Learn Web Audio API

Learn Web Audio API

Web Audio API – of newborn things, which significantly expands the possibilities of web applications when working with sound. Is a powerful tool, without which you will be hard to do in the future in the development of modern games and interactive web applications. Enough high-level API, careful attention to detail, self-contained, easy to learn and particularly elegant integrated into applications using WebGl and WebRTC.

But, nevertheless, the article described in greater detail all;)

A little history

Long ago, at the dawn of the Web Internet Explorer has taken half-hearted attempt to break the silence that reigns in the browser, invented tag <bgsound>, which allows you to automatically play midi files when opening a website. In response, the Netscape developers have added a similar function using the tag <embed>. None of these solutions have not been standardized, such as, in principle, and was subsequently inherits other browsers.

Few years passed and browsers started to actively use third-party plug-ins. Play audio is made possible with the help of Flash, Silverlight, QuickTime, etc. All they are doing their part, but still has a lot of shortcomings plugin. Therefore, the possibility to have a tool to work with sound, supported by web standards, has long excited the minds of the developers. With the massive arrival of mobile browsers that do not support Flash, the problem became more acute.

A pioneer in the fight against with silence without plugins became an element <audio>, will appear in the first specification html5. It allows you to play audio files and stream, control the playback, buffering and sound level. Furthermore, it is easy to use and understand. Currently supported by all mobile and desktop browsers (including IE9), works quite well, but today we will talk about not <audio> element.
We talk about the Web Audio API, which is designed to perform a much more interesting, diverse and complex tasks.

Web audio API – this is NOT <audio> element and not his superstructure.

In the beginning it is important to understand that the <audio> element and web Audio API virtually no linked. These are two independent, self-contained API, designed to solve different problems. The only connection between the two is that the <audio> element may be one source of sound for web Audio API.
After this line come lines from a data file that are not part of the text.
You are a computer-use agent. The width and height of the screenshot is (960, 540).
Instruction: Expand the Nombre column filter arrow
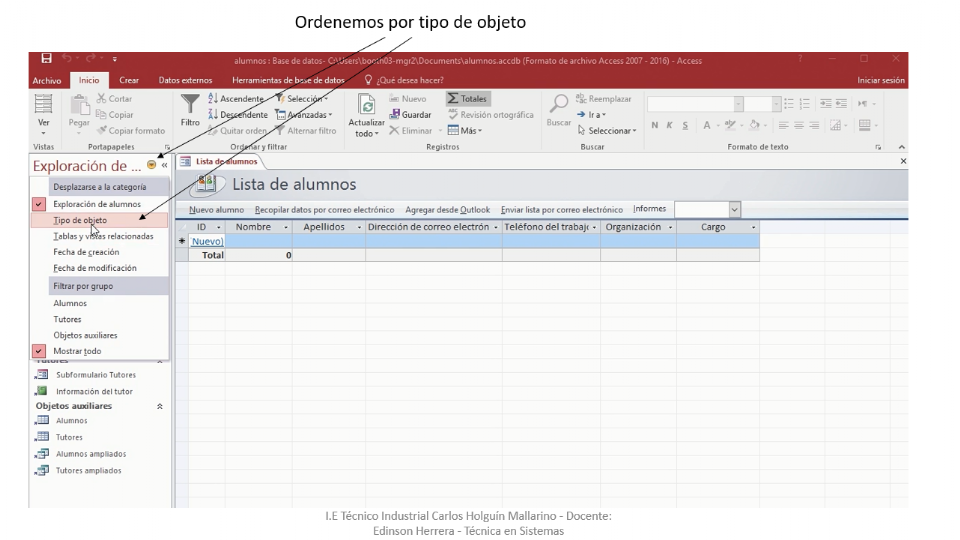[285, 228]
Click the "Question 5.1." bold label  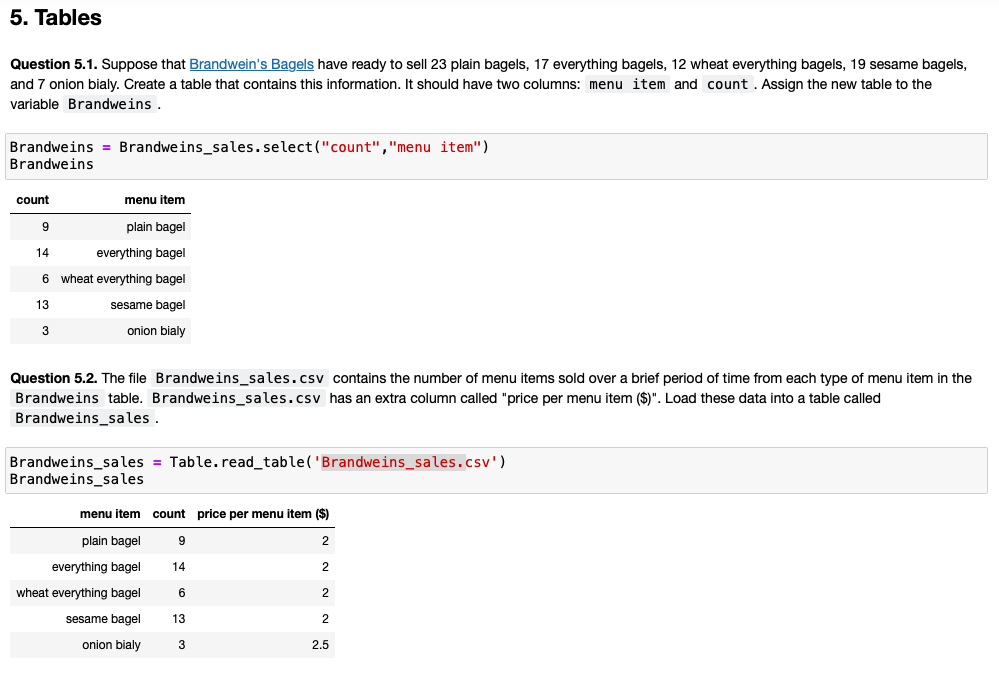[x=53, y=64]
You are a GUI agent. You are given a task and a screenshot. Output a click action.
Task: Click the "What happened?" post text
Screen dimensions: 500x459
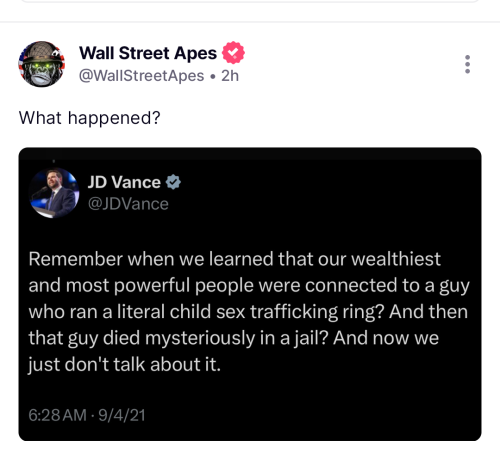[90, 118]
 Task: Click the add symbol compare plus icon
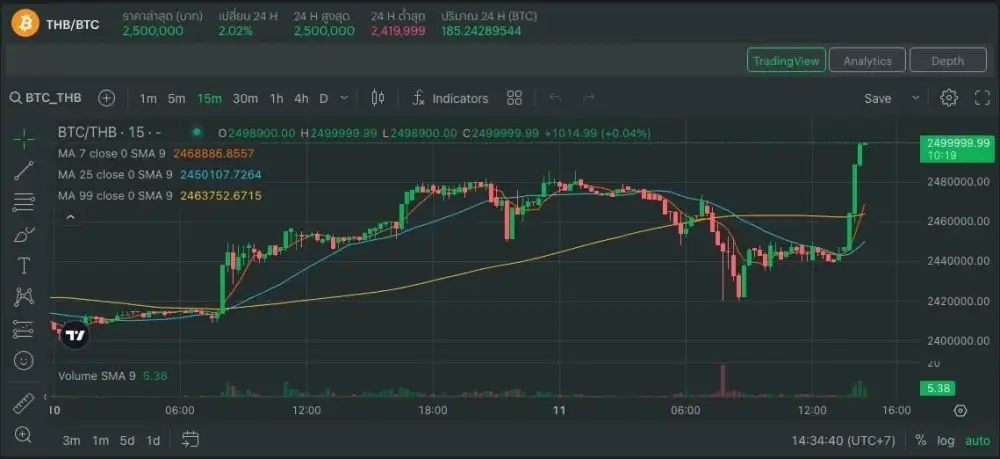point(107,98)
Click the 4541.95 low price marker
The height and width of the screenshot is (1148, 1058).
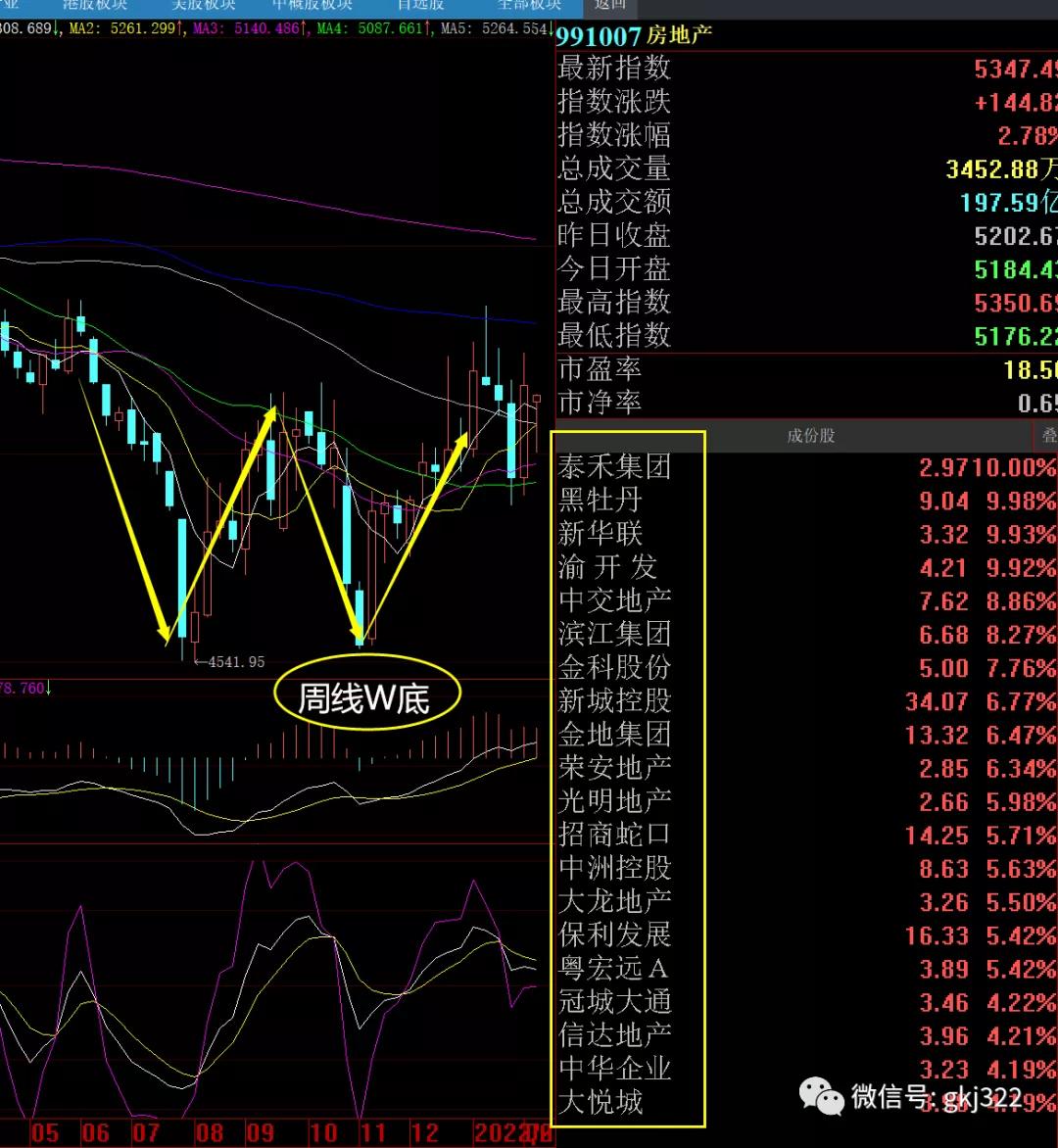point(235,662)
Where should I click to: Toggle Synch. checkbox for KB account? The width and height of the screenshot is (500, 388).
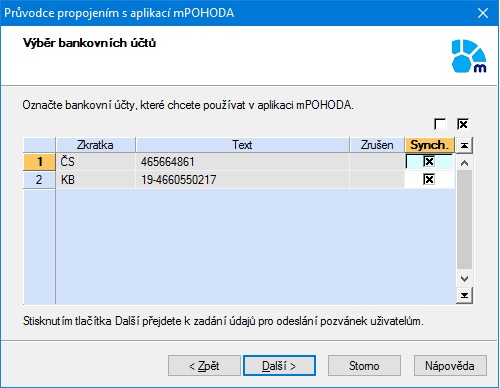click(429, 179)
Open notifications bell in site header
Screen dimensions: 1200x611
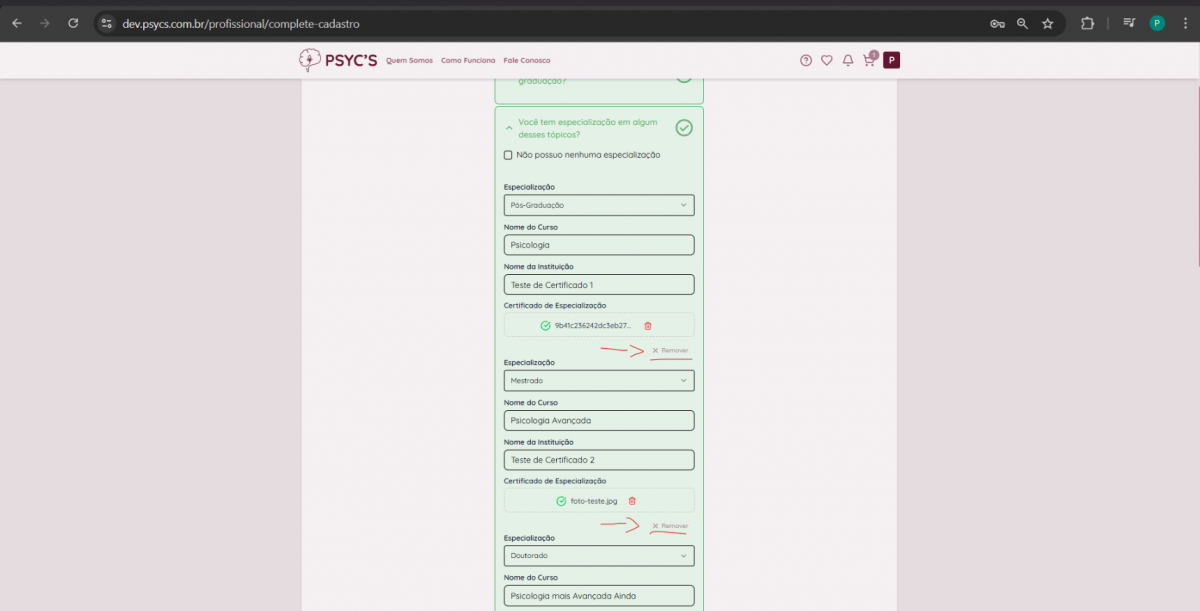click(848, 60)
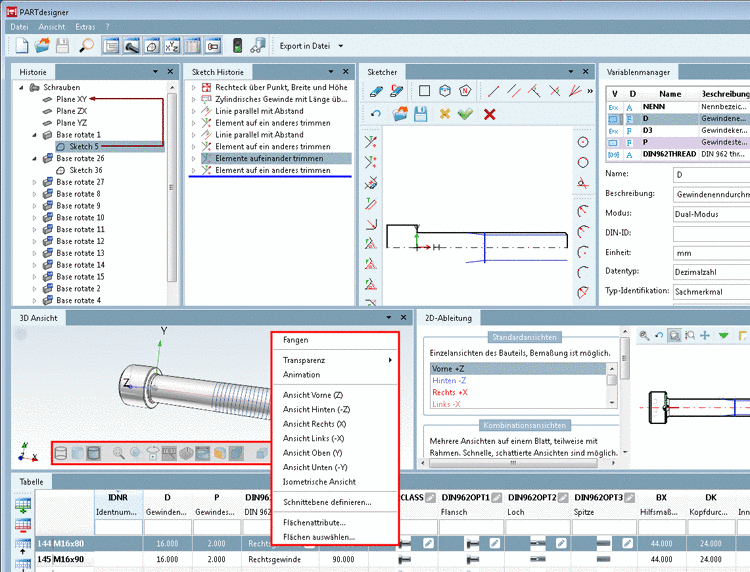This screenshot has width=750, height=572.
Task: Click the magnifier search icon in main toolbar
Action: [87, 46]
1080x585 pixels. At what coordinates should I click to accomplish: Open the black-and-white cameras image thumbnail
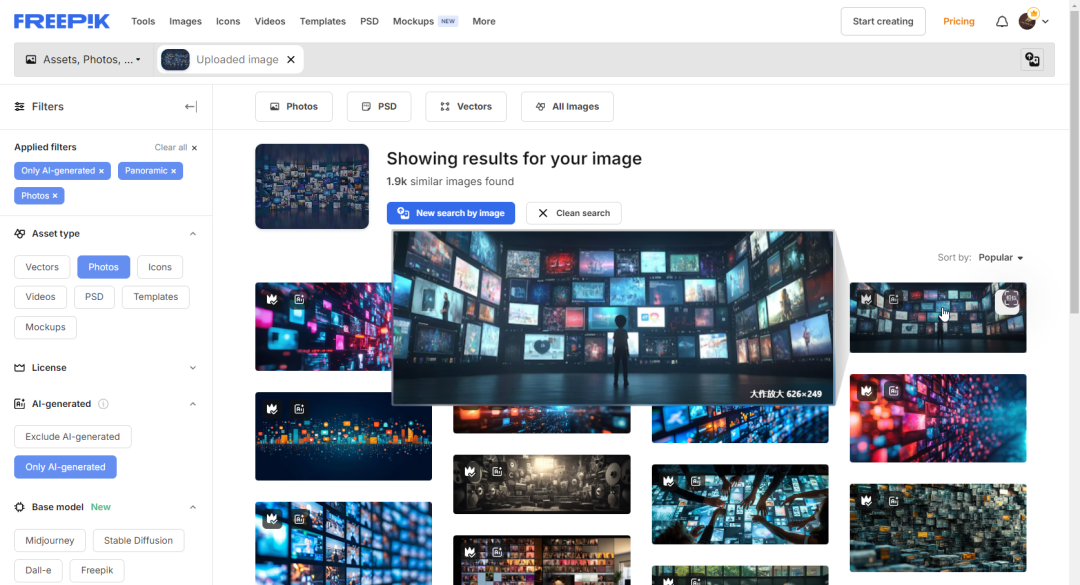pos(541,484)
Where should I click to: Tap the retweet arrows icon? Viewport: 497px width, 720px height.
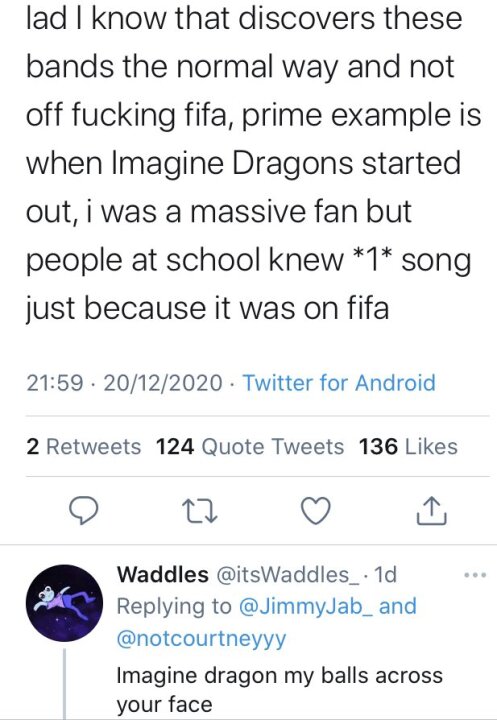199,511
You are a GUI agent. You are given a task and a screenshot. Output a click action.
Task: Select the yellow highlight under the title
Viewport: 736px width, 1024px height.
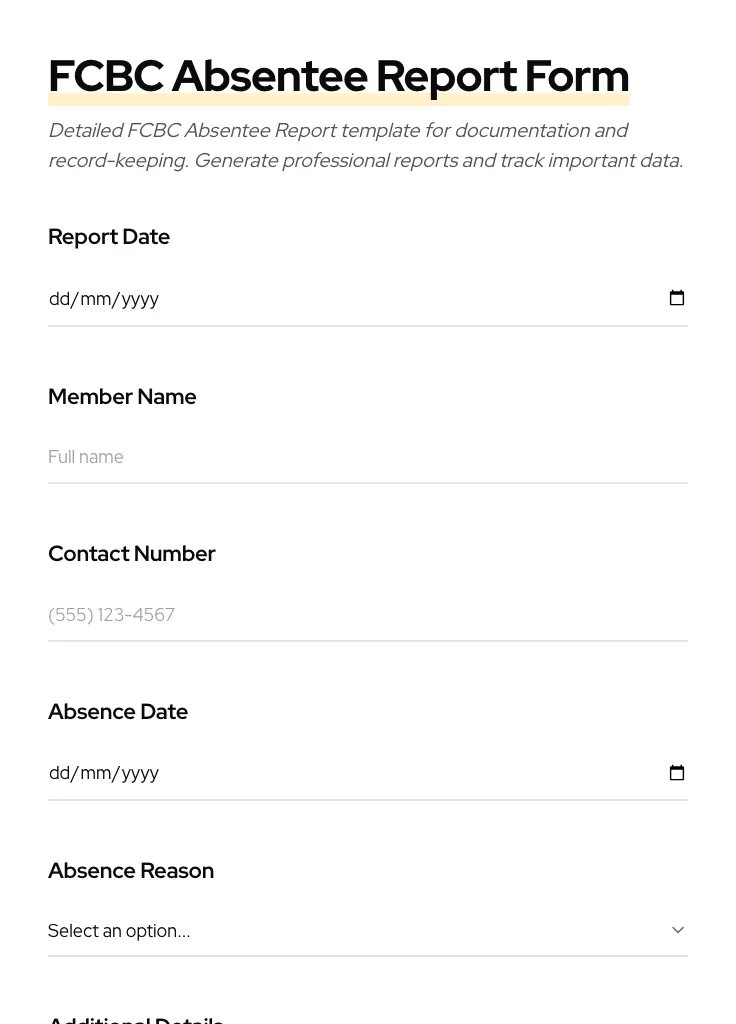click(338, 100)
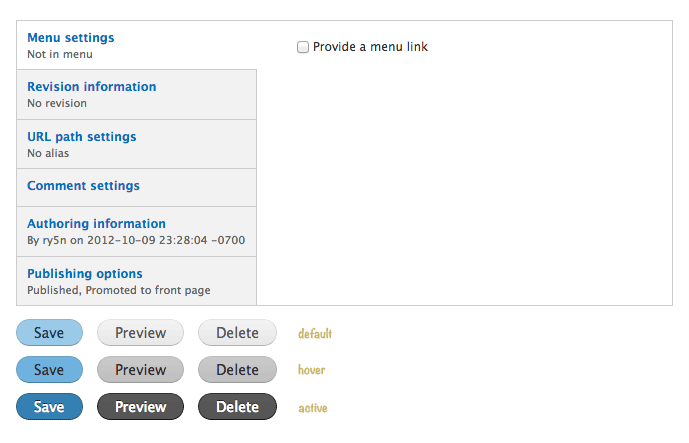Image resolution: width=689 pixels, height=443 pixels.
Task: Click the 'Provide a menu link' label text
Action: coord(370,47)
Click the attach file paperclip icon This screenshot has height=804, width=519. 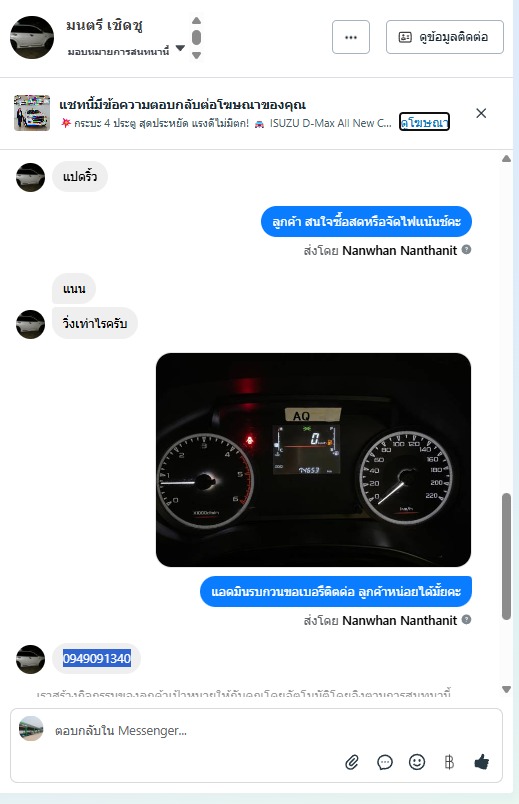352,762
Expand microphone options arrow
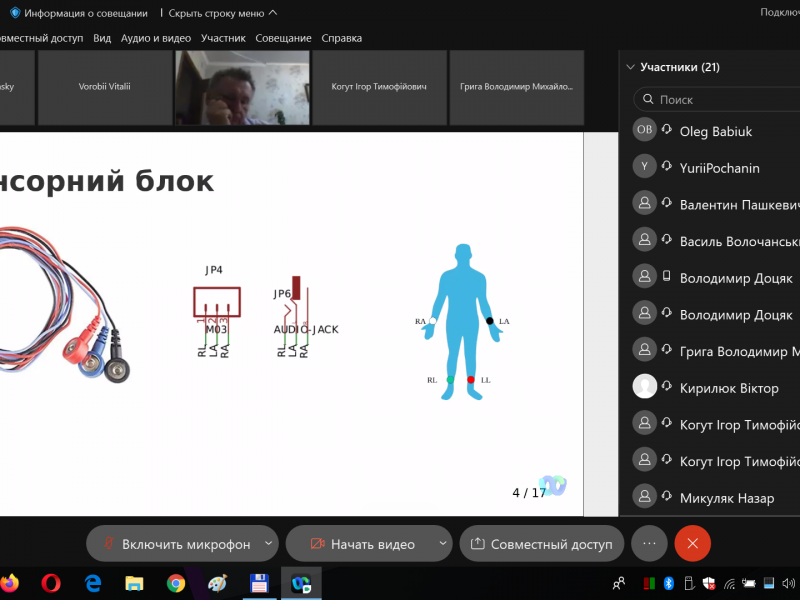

Tasks that are designed to solve the element <audio>:

  •      Simple audio player
  •      Single-threaded background audio.
  •      Audio prompts, captcha, etc.

Tasks that are designed to solve Web Audio API:

  •      Surround sound for games and interactive web applications
  •      Applications for audio processing
  •      audio synthesis
  •      Visualizing audio and much, much, much more …

Benefits of Web Audio API

Absolutely synchronous playback of audio (the ability to play hundreds of samples simultaneously with the difference in milliseconds, just plan to start and end the playback of each of them)
Ability sound processing using tens of built-in high-level units (filters, amplifiers, delay lines, modules convolution, etc.)
Rich possibilities for the synthesis of audio frequency vibrations with different shape of the envelope.</b> (You can write a simple synthesizer for 10 min)
Working with multi-channel audio (Based on specifications, API shall support up to 32 channels of audio !!! For information: stereo – is 2 channel, Dolby Digital – it’s 5 channels, most feature-rich Dolby TrueHD – 8 channels, to date, few home users have a sound card with more than 8-th channels 🙂
Direct access to the temporal and spectral characteristics of the signal (allows the visualization and analysis of the audio stream).
High-level 3D distribution of audio channels, depending on the position, direction and speed of the sound source and the listener (especially cool when designing bulk WebGL games and applications)
Tight integration with WebRTC (as the source of the sound, you can use the system microphone, connect a guitar or mixer. You can also get the audio from any external Stream, for that matter, and send it to the same)

We start dive. Audio context

One of the fundamental concepts when working with the Web Audio API is an audio context.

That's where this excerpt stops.